*RECORDED DATA*:
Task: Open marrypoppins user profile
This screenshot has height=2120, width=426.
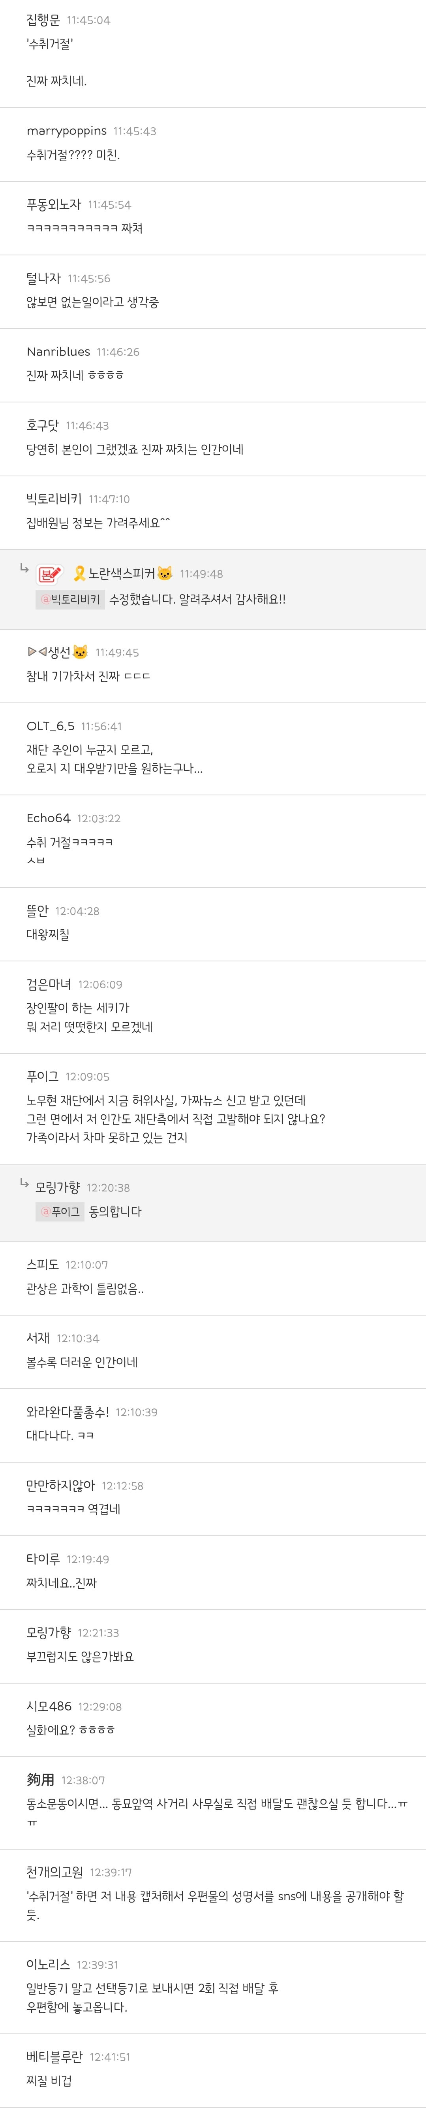Action: coord(67,131)
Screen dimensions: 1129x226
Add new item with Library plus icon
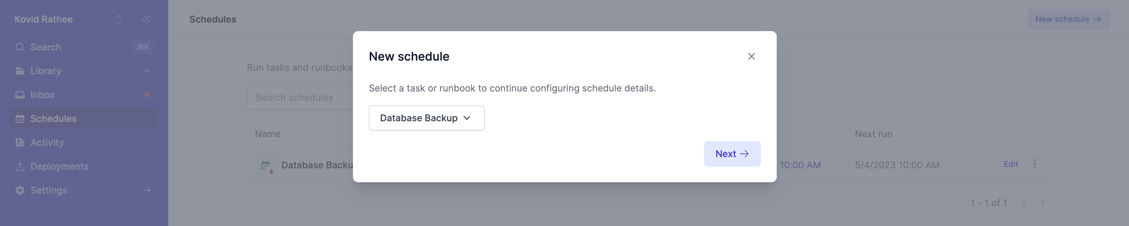pyautogui.click(x=147, y=71)
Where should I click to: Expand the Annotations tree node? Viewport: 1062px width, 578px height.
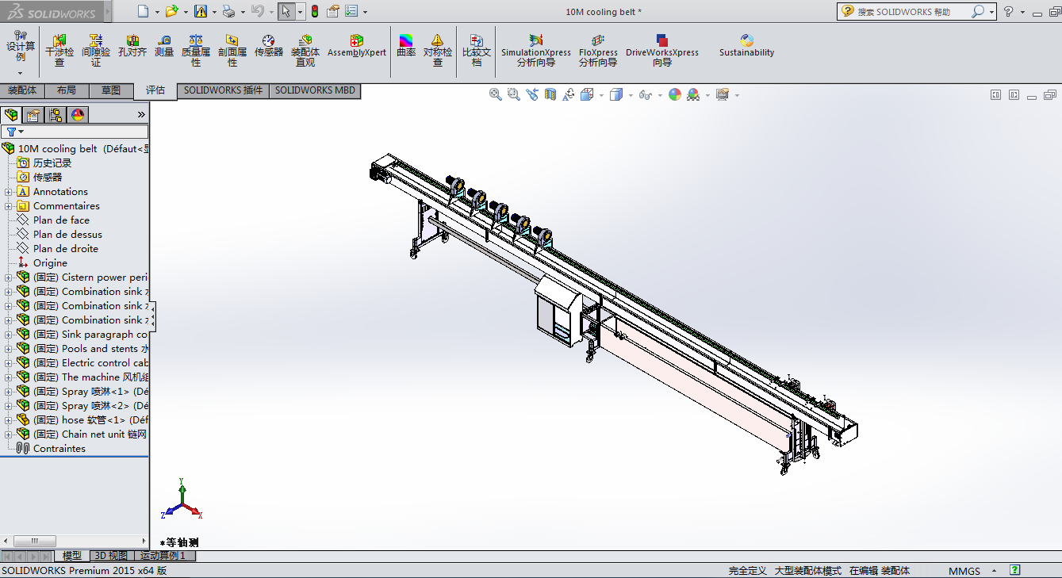click(x=9, y=192)
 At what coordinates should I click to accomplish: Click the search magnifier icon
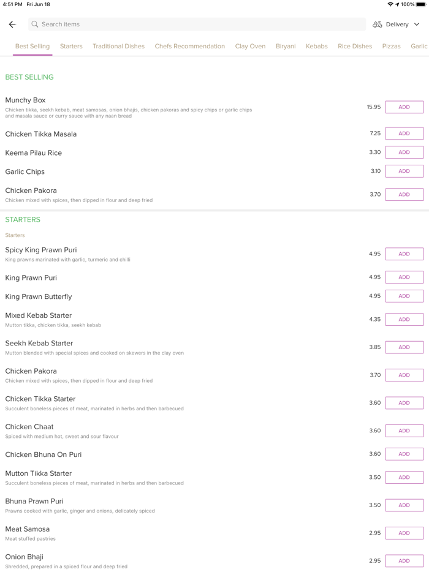pyautogui.click(x=35, y=24)
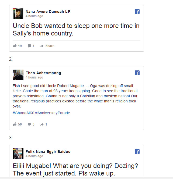Click Facebook logo on Theo Acheampong post
The image size is (173, 179).
(x=137, y=73)
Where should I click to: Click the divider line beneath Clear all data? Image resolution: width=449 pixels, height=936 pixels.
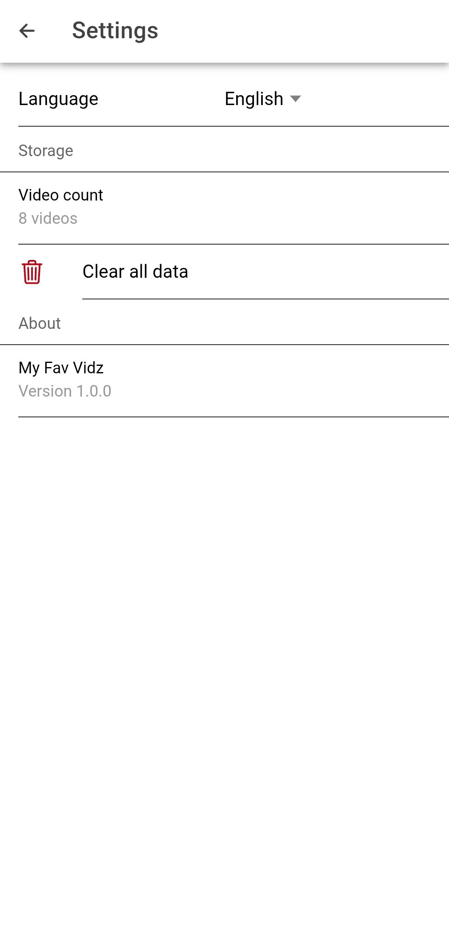click(265, 299)
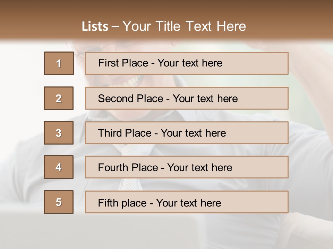Select number box 4

pos(59,167)
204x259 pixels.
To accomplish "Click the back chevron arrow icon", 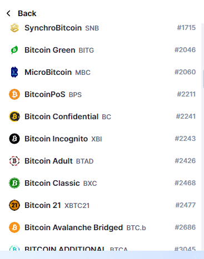I will 8,13.
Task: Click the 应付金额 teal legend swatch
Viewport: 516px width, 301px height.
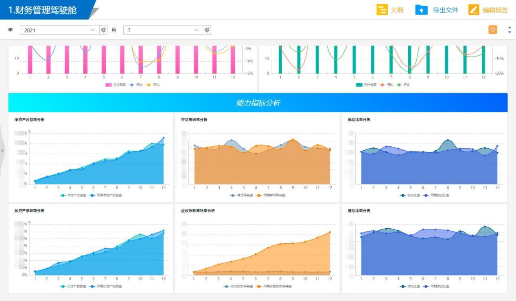Action: [359, 85]
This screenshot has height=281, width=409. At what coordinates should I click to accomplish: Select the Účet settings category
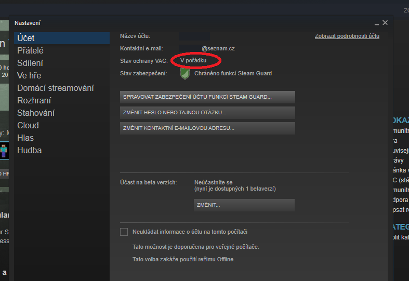click(26, 38)
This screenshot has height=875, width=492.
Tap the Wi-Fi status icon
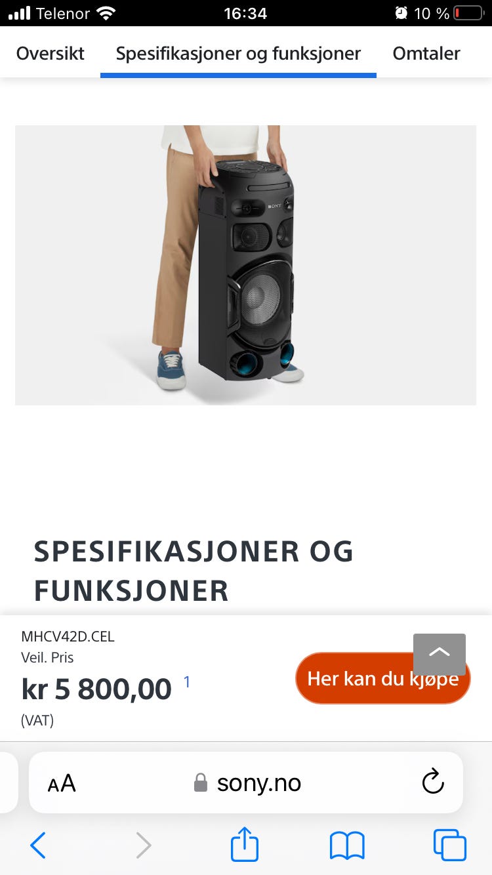(105, 12)
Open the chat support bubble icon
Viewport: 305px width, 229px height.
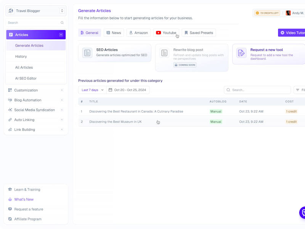(x=302, y=213)
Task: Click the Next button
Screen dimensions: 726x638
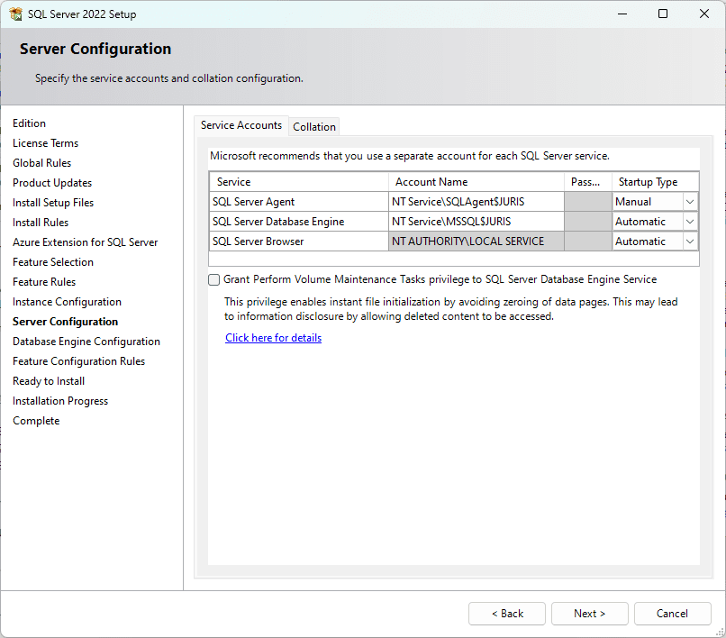Action: (589, 613)
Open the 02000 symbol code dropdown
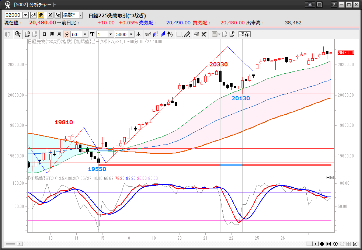This screenshot has height=250, width=362. click(x=25, y=15)
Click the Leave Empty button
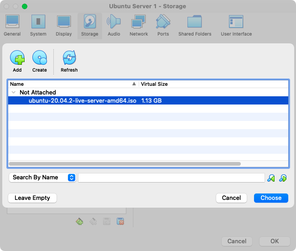Viewport: 296px width, 251px height. pos(32,198)
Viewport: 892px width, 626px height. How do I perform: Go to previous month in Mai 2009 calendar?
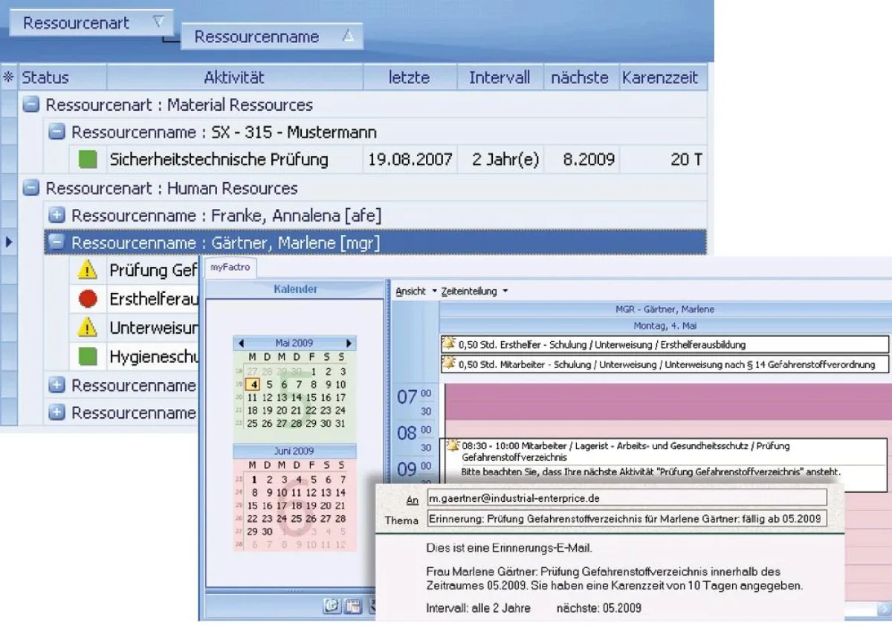(241, 343)
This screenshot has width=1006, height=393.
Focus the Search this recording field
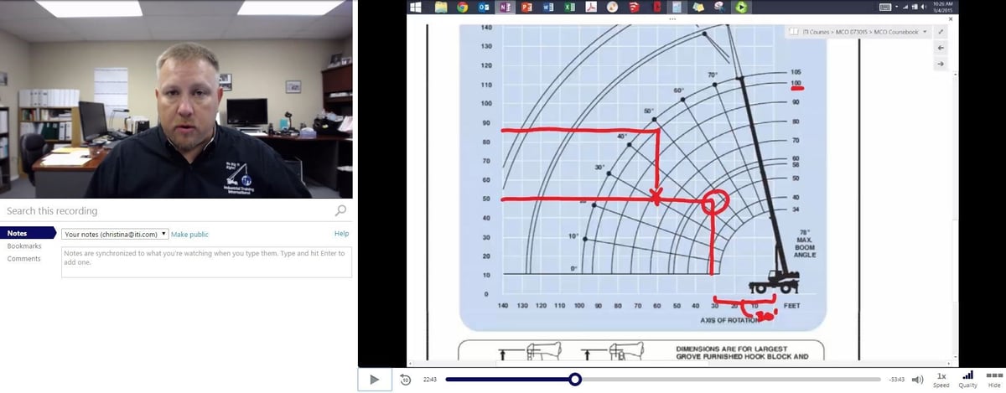[x=168, y=210]
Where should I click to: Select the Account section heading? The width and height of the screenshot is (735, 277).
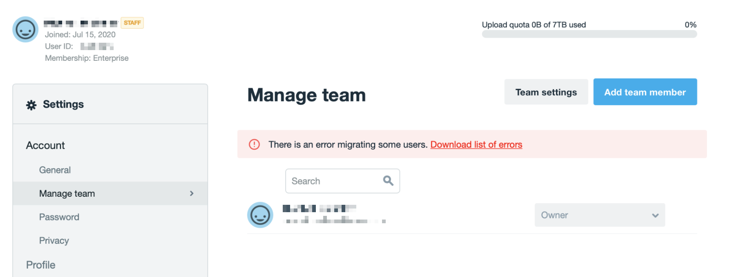46,145
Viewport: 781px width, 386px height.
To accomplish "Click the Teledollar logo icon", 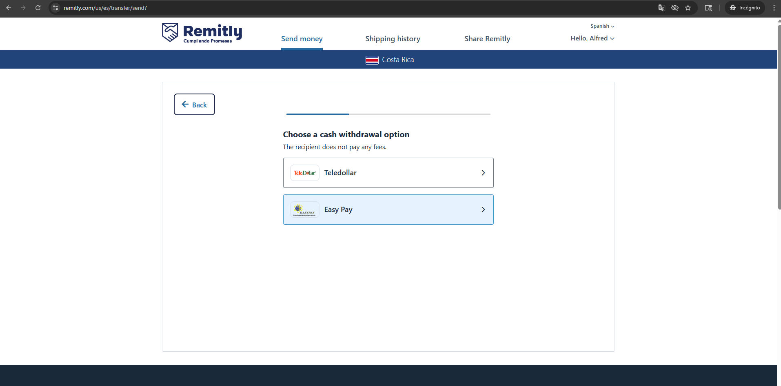I will coord(305,173).
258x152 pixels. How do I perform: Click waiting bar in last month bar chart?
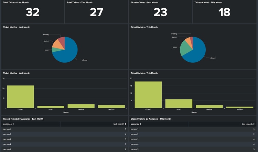click(x=111, y=106)
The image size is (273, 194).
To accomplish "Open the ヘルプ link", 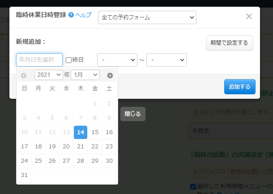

*ASSIGNMENT*:
Your answer should be a single number: how many lines of the material contain the word "Task".

*OUTPUT FOR THIS EXERCISE*:
3